PREMIUM
My Word

A big, wet, deep green connection

Wet and wonderful: Bushland around Shepparton can provide places of solace away from the noise of the world.

It’s been a wet week.

One small three-letter word is enough to describe these past few days.

The earth is full to the brim, like a giant overlapping bucket of water, the trees are dripping, and the bush is again sprinkled with waterholes and streams.

The English response to Australia’s daring cricket victory was wet.

Donald Trump Jr’s cancelling of his anti-cancel culture tour of Australia was wet.

The giant new political canvas being created to give Indigenous Australians a voice in parliament has been muddied by doubt and fear while the paint is still wet.
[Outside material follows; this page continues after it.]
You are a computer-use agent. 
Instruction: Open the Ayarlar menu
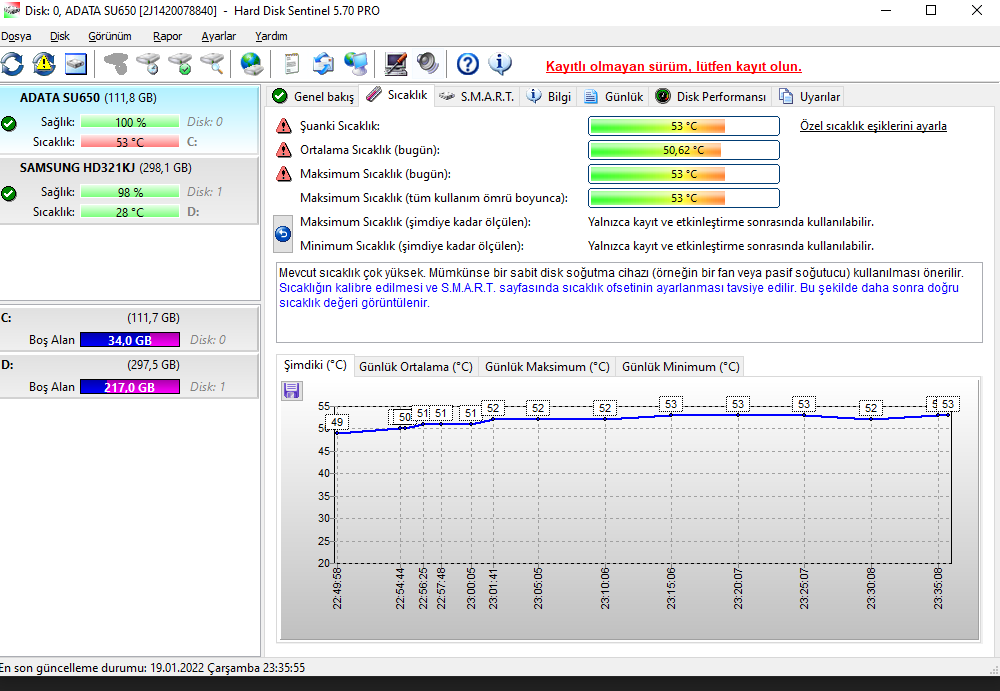coord(218,36)
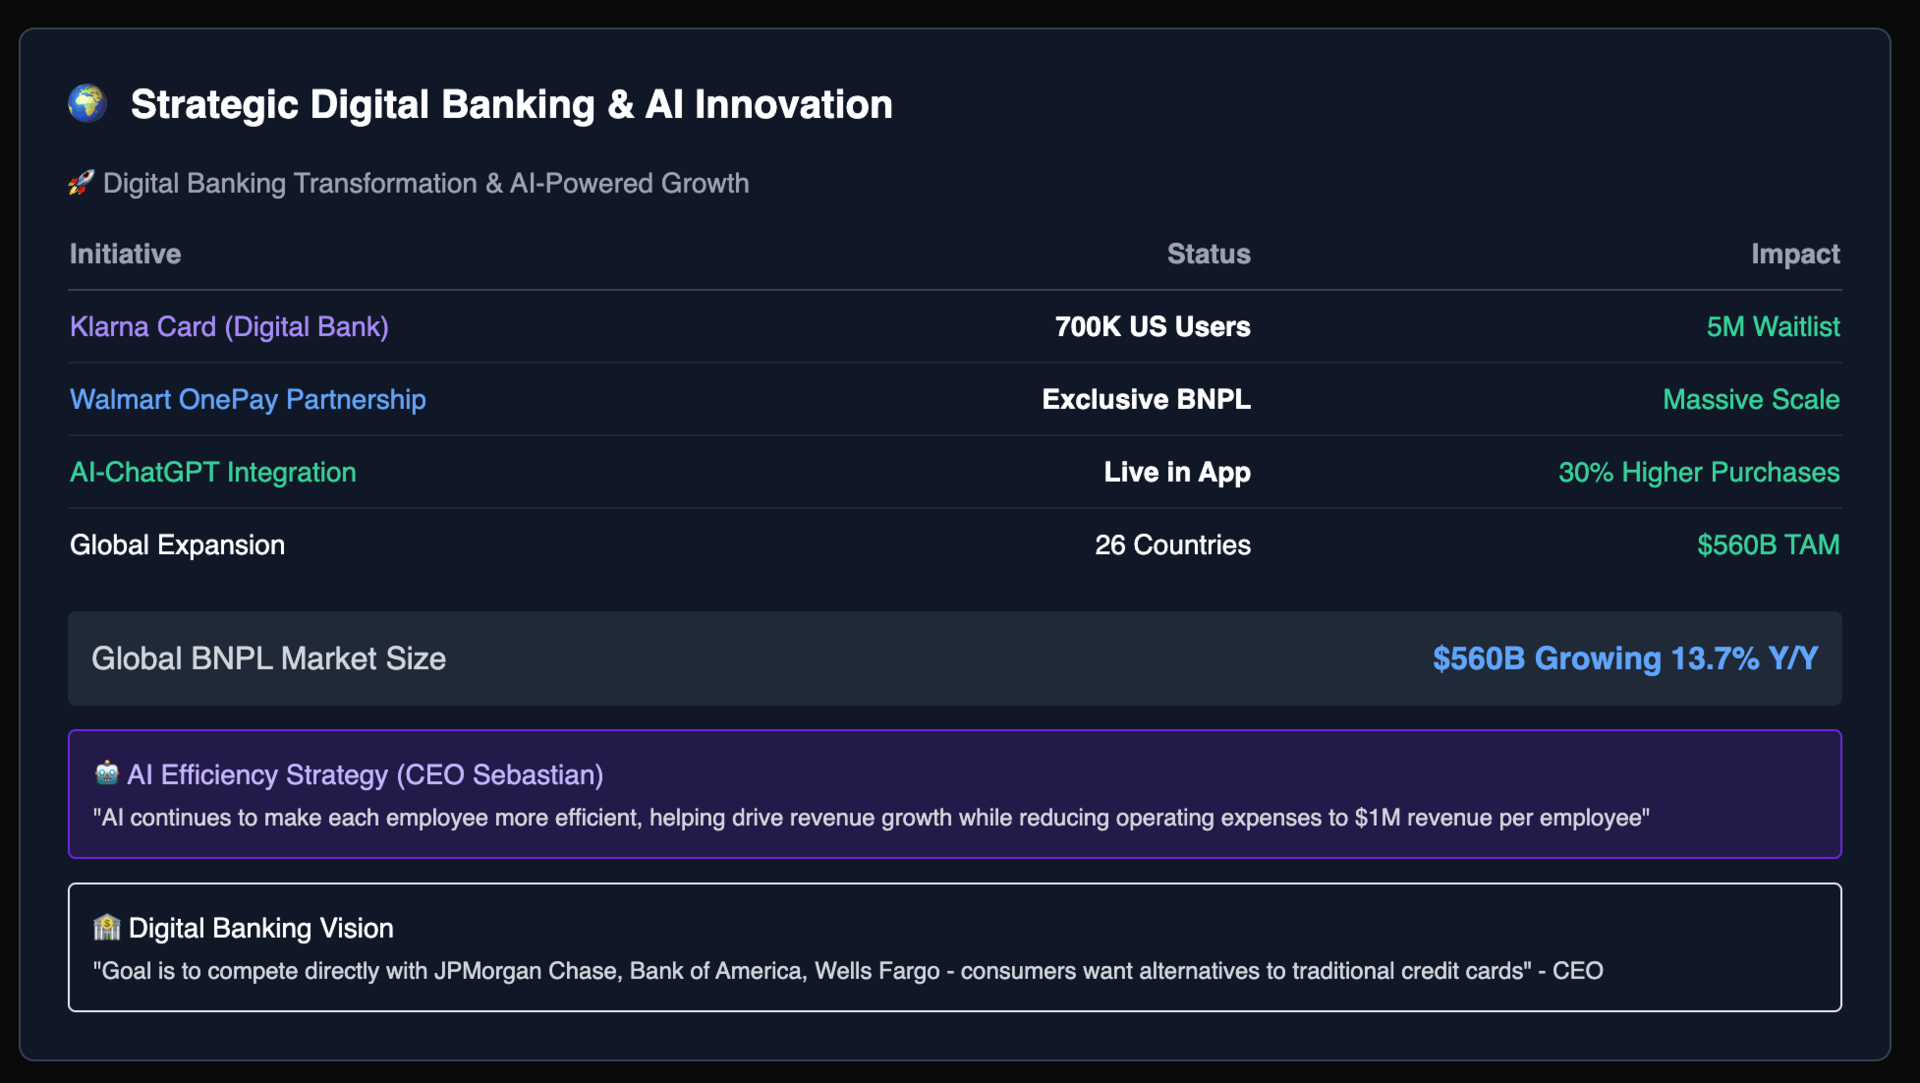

When our kitchen ceiling sprung a leak, it seemed like winter was intent on telling us something. It only dripped for an hour and then stopped. So, in a perfect metaphor of the global response to climate change, I ignored it because the prospect of tearing half the roof off to find the cause was just too complicated and expensive.

So, I kept on listening to the news and the weather reports.
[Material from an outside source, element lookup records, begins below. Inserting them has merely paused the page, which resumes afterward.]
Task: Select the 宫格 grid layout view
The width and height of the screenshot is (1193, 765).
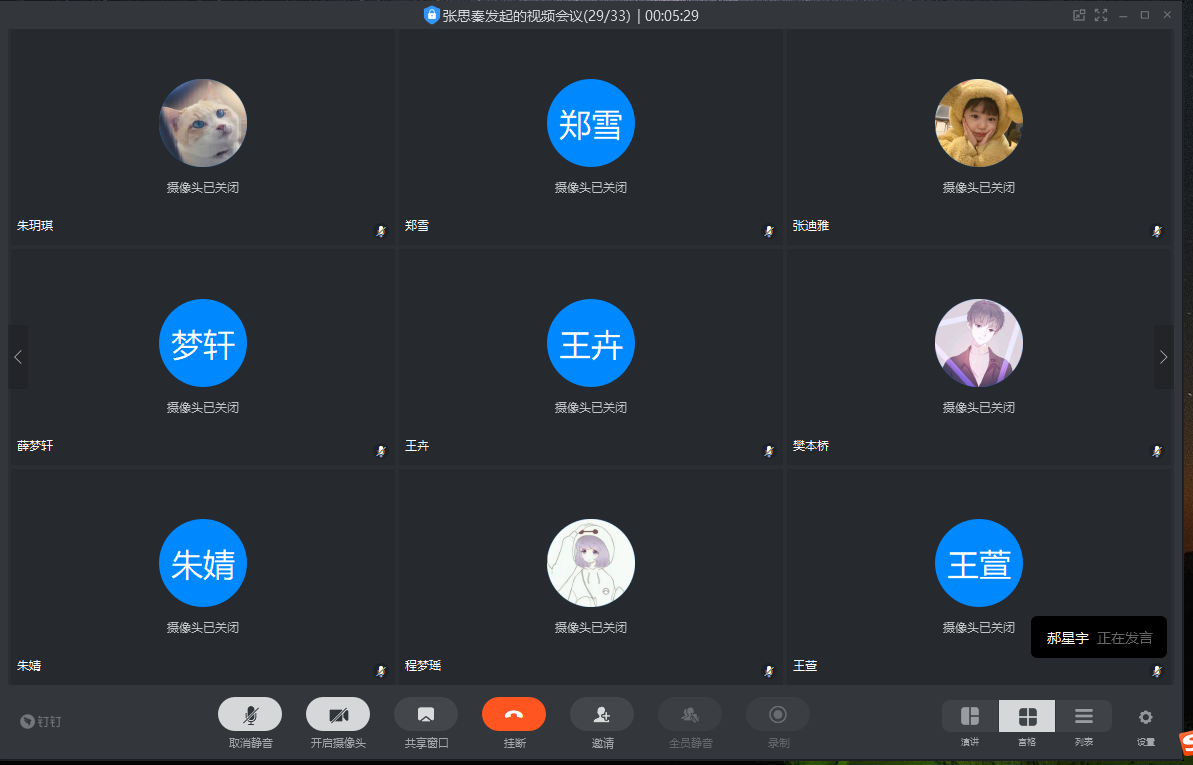Action: coord(1027,716)
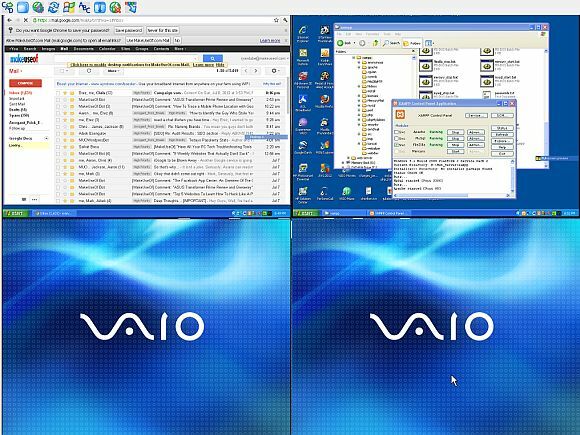Toggle the Svc checkbox for MySql in XAMPP
This screenshot has height=435, width=580.
pyautogui.click(x=397, y=138)
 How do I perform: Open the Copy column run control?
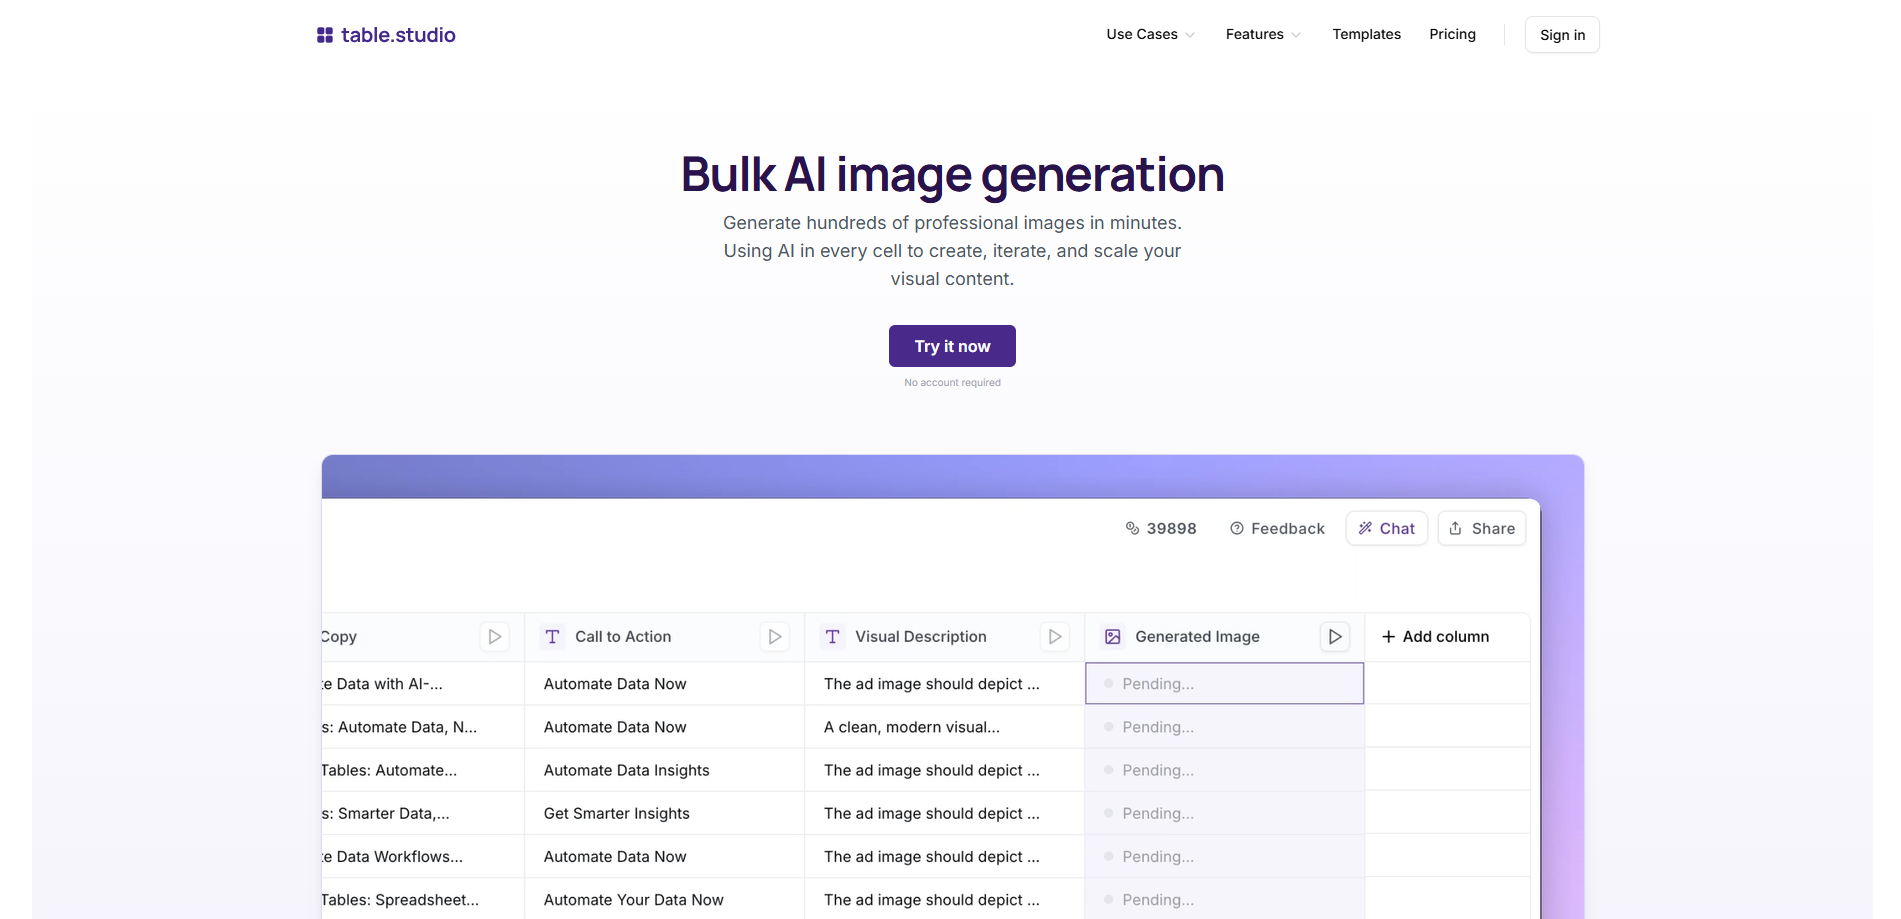pos(494,636)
But if you pay too much attention to the world, things get crowded and noisy even inside your own small house.

Eventually, I braved the rain and went for a walk with Finn in the sodden bush.
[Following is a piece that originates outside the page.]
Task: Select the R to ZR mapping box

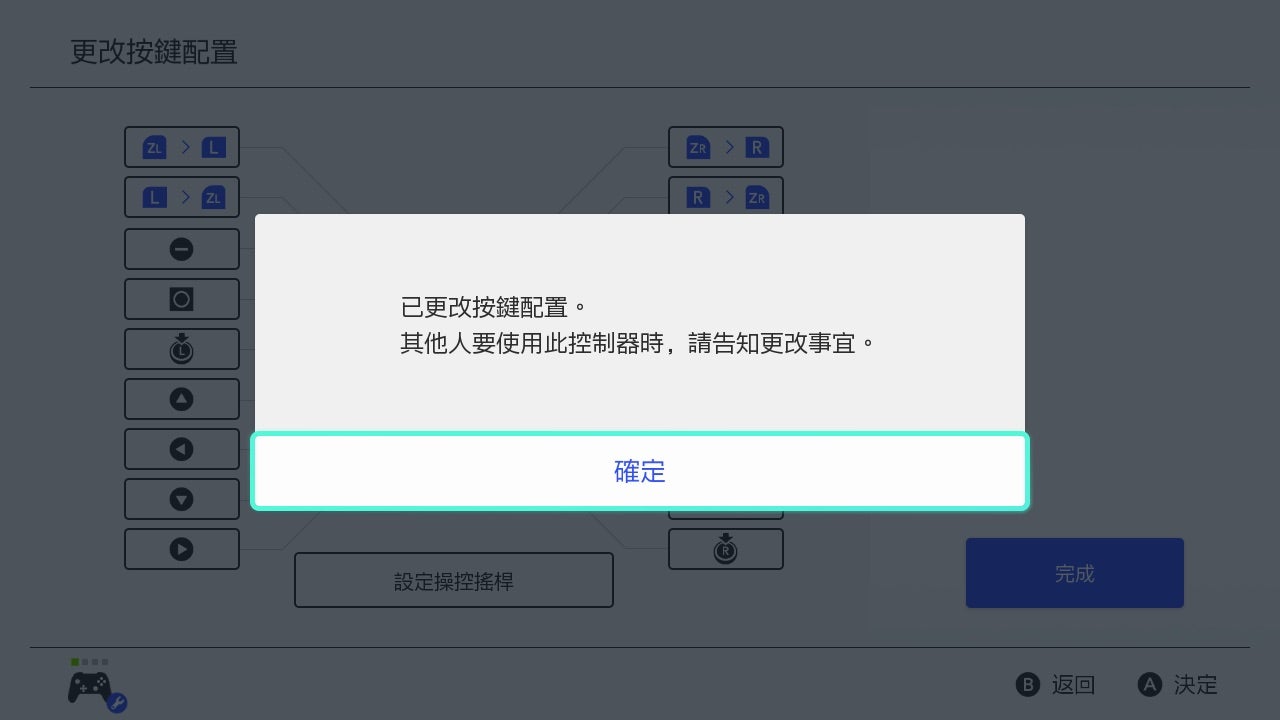Action: pos(726,196)
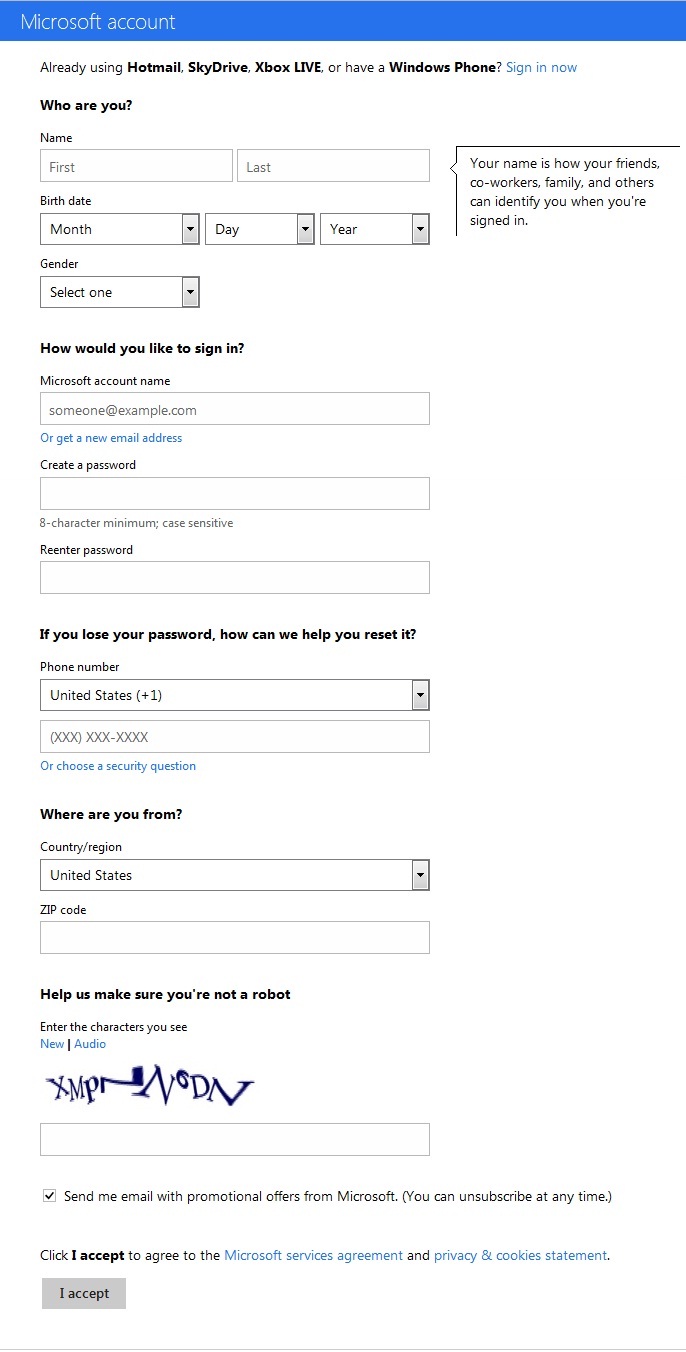Viewport: 686px width, 1352px height.
Task: Click the Sign in now link
Action: click(541, 68)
The trees, normally cream and rust-coloured, were silvery grey and dark. The sky was low and close. The ground beneath our feet was soft and yielding like a sponge.

It threatened to give way and swallow us as I picked my way across the muddy trenches left by four-wheel drives and motorbikes. Goodness knows how deep they were. Finn raced around, his old bones given new life by the cold air and the damp decay of wood and animal droppings.

Eventually I was forced off the beaten and waterlogged track into virgin territory because the imprint of human activity was just too dangerous and messy to negotiate. The gums towered above me and the ground was a carpet of green, mostly oxalis, but it was a vivid, surreal lemony green. An old fallen tree lay next to me, sinking silently into the soil as emerald moss crept across its dark trunk. I stood still and breathed in this funk of decay and timeless transformation.

Then, out of the stillness, I heard whistling. A chorus of descending whistles travelled through the trees like the soft unfurling of an invisible curtain. I stood and shivered as I listened to the whistling. It was ghostly and unsettling. For a split second I felt the presence of something watching me. It wasn’t threatening; it was a gentle gaze, inviting and ancient.

Afterwards I was told the whistling was probably currawongs calling to each other. To me, the sound was primordial and took me out of the moment.

At the time, standing in the dripping bush, I thought this must be the sort of connection Indigenous peoples across the world feel to the land that has been taken and so irrevocably changed for commercial gain. Nothing much remains of their ancestors’ homes, just as hardly anything remains of my ancestors’ beginnings in the forests and caves of the northlands. What does remain, however, is a feeling of connection to something bigger than us.

Occasionally, in a few special places and moments, the veil is lifted, and we catch a glimpse of the big wheel and our place in it.

These places and moments are only ever found in nature, and we are so lucky here in Shepparton to be surrounded by forests and rivers. Despite its clumsy human footprint, our bushland can still be a sacred place, with doorways to eternity.